医療保険とは、「病気やケガの治療にかかる費用を一部負担してくれるもの」ですが、その必要性や健康保険との違いについて理解されている方は、あまり多くはないのではないでしょうか?
この記事では、健康保険ではカバーしきれない民間の医療保険のメリットなどを分かりやすく解説していきます。
目次
1. なぜ医療保険に入るのか?
医療保険にいざ入ろうと思っても、
「たくさん種類があって、どの医療保険を選べばいいか分からない」
「医療保険に加入したいけど、毎月の保険料負担が心配」
など、様々な問題があります。
必要以上に医療保険に入るのは、お金がもったいないですよね。
そこで、正しい知識を得ることで、どの医療保険が本当に必要か検討しましょう。
医療保険を検討する上で大事なポイントは
- 健康保険だけではカバーできない費用
- 高額療養費
- 先進医療
- 差額ベッド代
- 節税にもなる
ということです。
どういうことなのか、以下で詳しく解説していきます。
1-1. 公的な健康保険と民間の医療保険
病気・ケガでの入院や治療に備える保険には、2種類あります。
1つ目は皆さんが既に加入している健康保険です。
職業や年齢などにより種類は異なりますが、会社員の方は健康保険(社会保険)に加入する決まりになっており、自営業の方や退職された方など健康保険に加入されてない方は国民健康保険に加入しなければなりません。

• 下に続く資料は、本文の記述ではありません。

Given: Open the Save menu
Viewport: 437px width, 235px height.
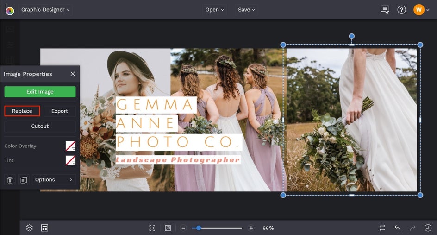Looking at the screenshot, I should (246, 10).
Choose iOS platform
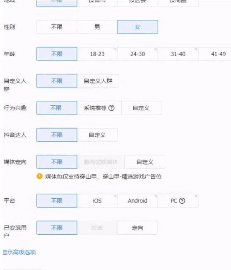The image size is (231, 270). 97,201
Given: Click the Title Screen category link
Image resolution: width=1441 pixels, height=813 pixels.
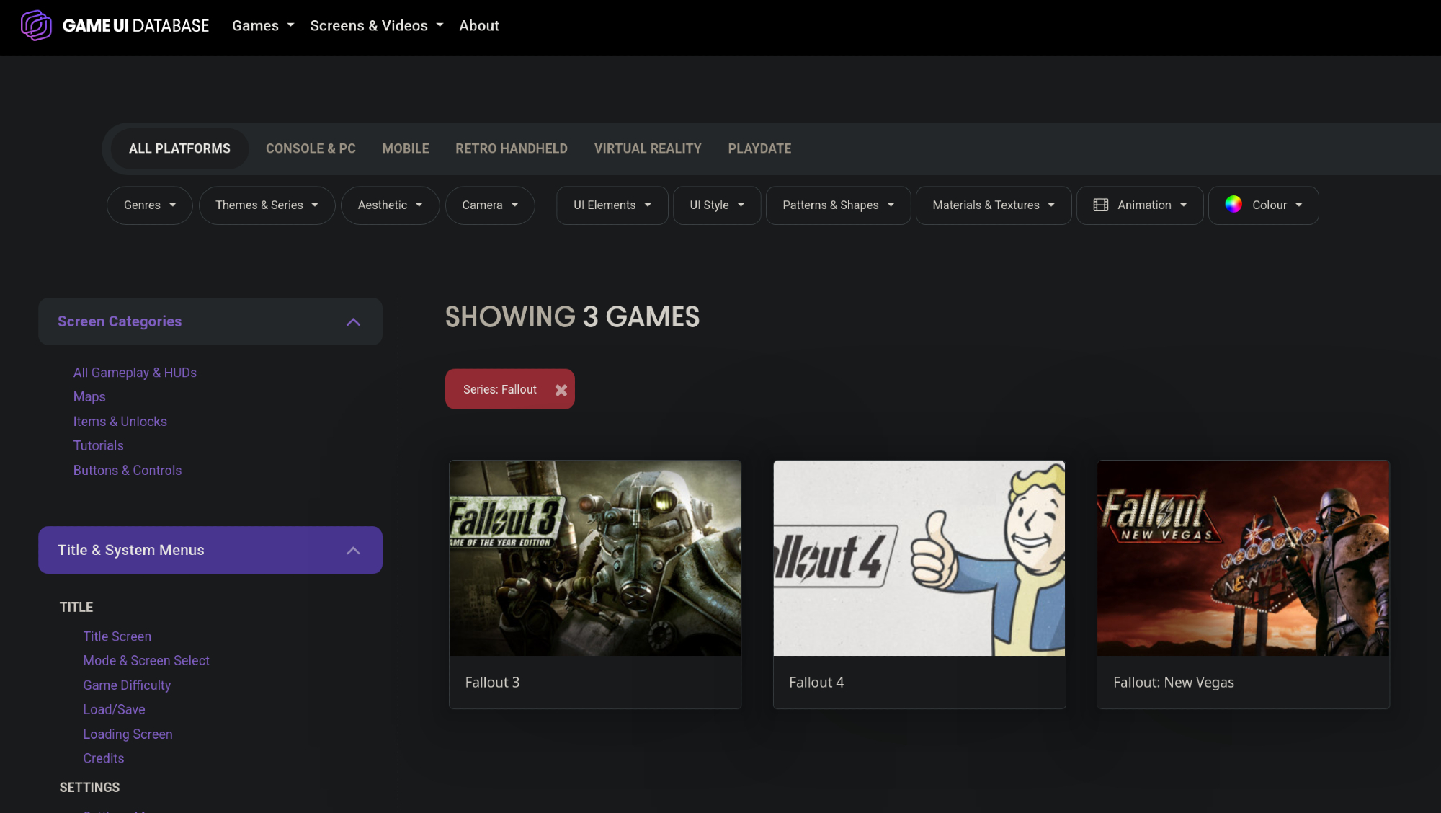Looking at the screenshot, I should tap(117, 636).
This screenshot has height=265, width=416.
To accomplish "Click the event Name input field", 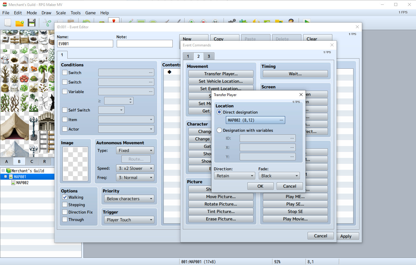I will pyautogui.click(x=85, y=44).
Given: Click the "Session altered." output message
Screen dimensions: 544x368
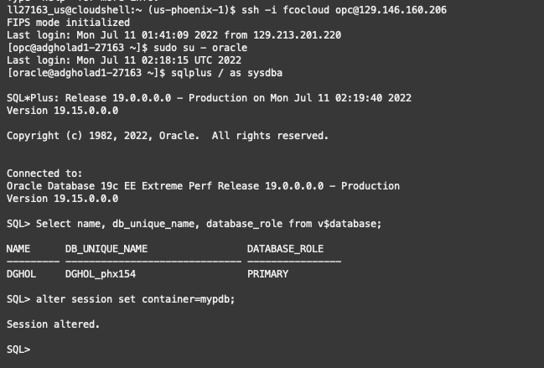Looking at the screenshot, I should pyautogui.click(x=53, y=324).

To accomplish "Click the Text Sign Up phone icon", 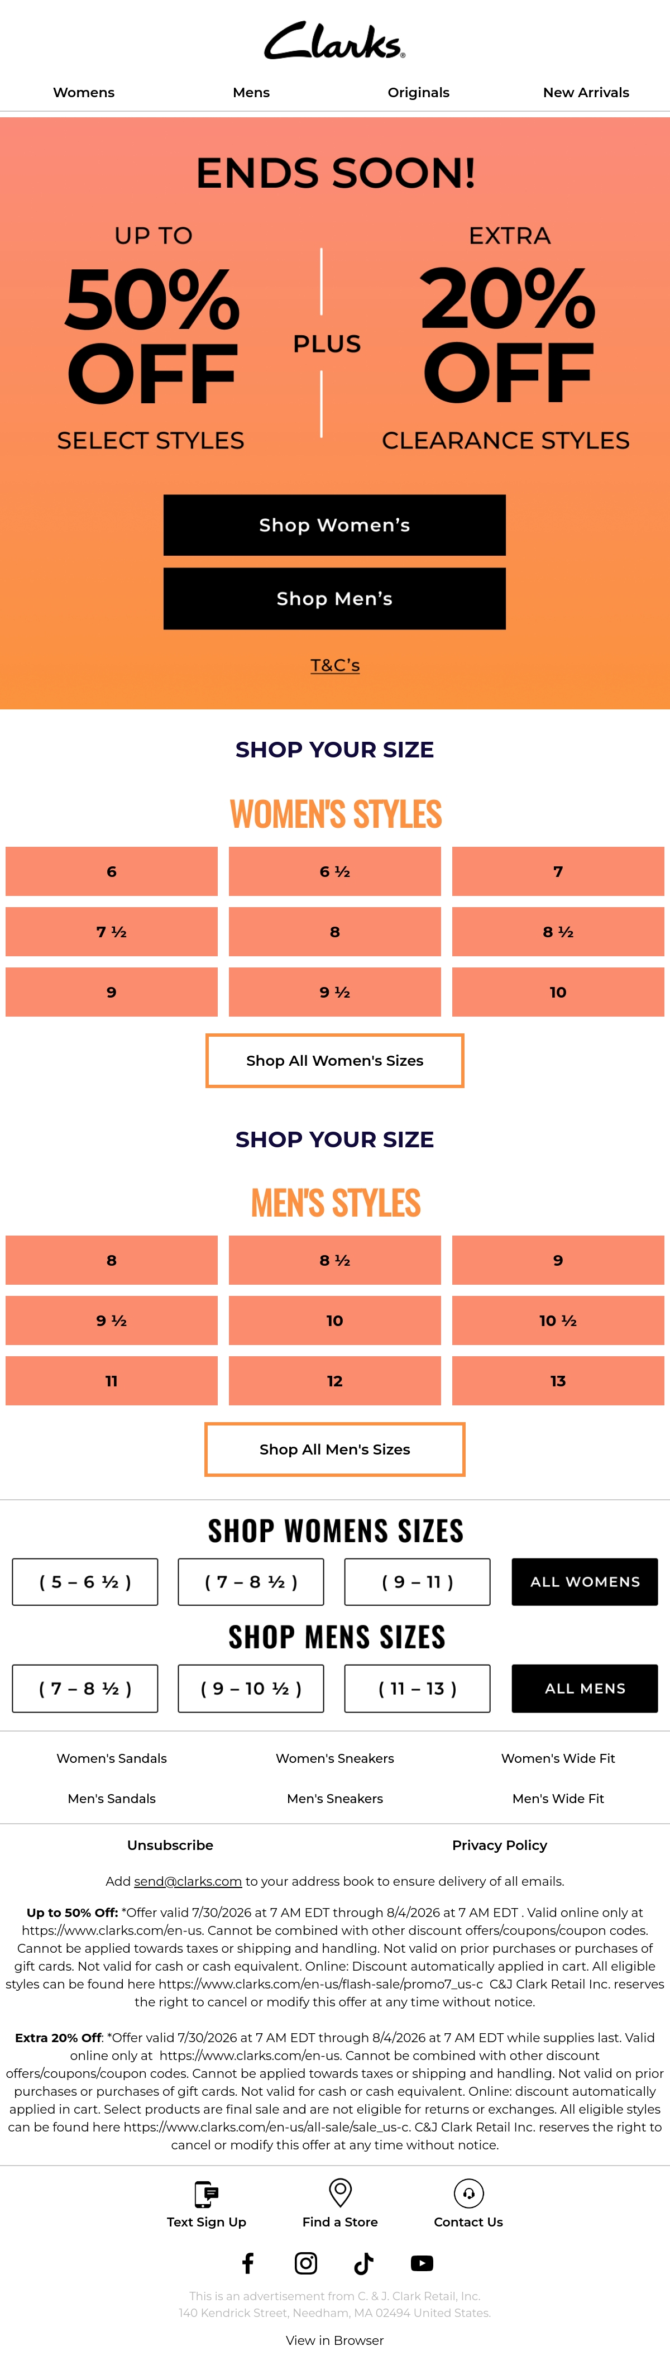I will 207,2194.
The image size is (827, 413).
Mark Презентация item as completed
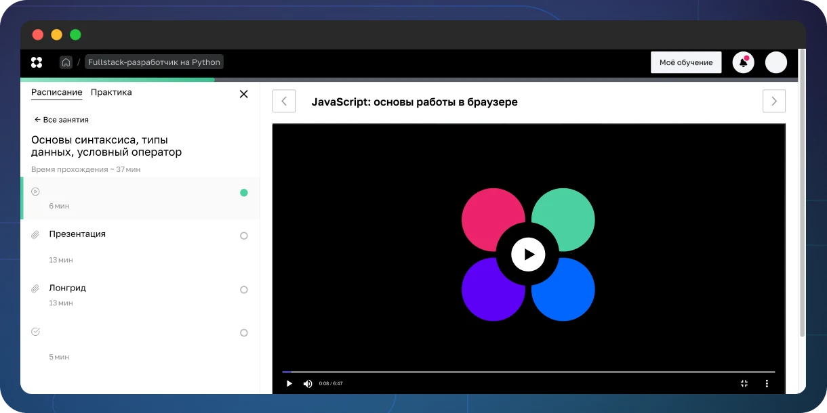(x=244, y=236)
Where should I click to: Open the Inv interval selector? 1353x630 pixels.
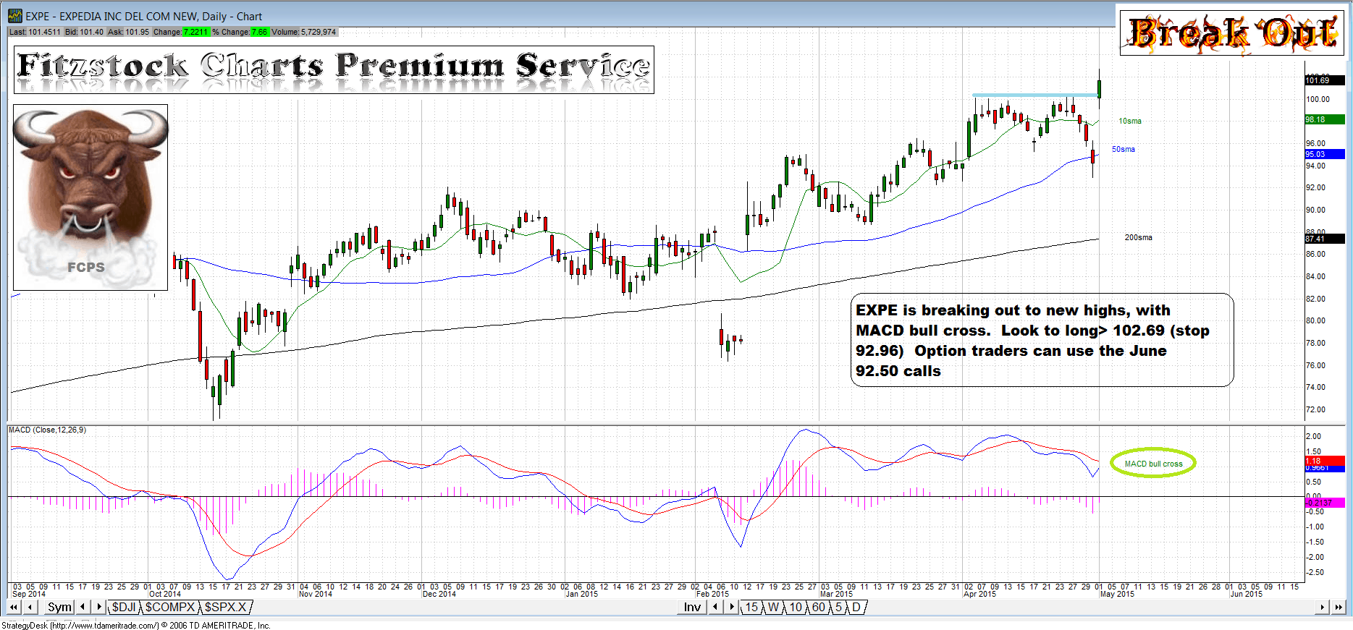[x=692, y=608]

日本では国民皆保険のため、必ず誰しもが健康保険の対象となっているのです。
2つ目は民間の保険会社が販売している医療保険です。
こちらは任意の医療保険なので強制加入ではありませんが、健康保険だけでは賄えない部分をカバーしてくれる優れものです。
では、なぜ健康保険に加入しながらも民間の保険会社で医療保険に加入しているのか詳しく解説していきます!
2. 健康保険について解説
2-1. 健康保険の種類
健康保険は、職業や年齢などにより様々な種類があります。
みなさんは、ご自身がどの健康保険に加入しているかご存知ですか?
確認する方法は、持っている保険証の表に記載されています。
健康保険には主に5種類あります。
・自営業の方や、会社を退職された方は国民健康保険。 ・会社にお勤めの方と、扶養しているご家族は社会保険(組合健保または協会けんぽ)。 ・公務員・教職員の方と、扶養しているご家族は共済組合。 ・船舶の船員の方と、扶養しているご家族は船員保険。 ・75歳以上の方と65歳〜74歳で一定の障害がある方は後期高齢者医療制度。
に加入する決まりになっています。
2-2. 健康保険の保障内容
健康保険にはどのような保障があるのかご存知でしょうか?
病院でのお会計の際に、医療費が3割負担で済むとご存知の方も多いと思います。
保険証を提示することにより、健康保険から治療費の7割を支払ってもらえるので、実際にかかった治療費の3割負担で済んでいるのです。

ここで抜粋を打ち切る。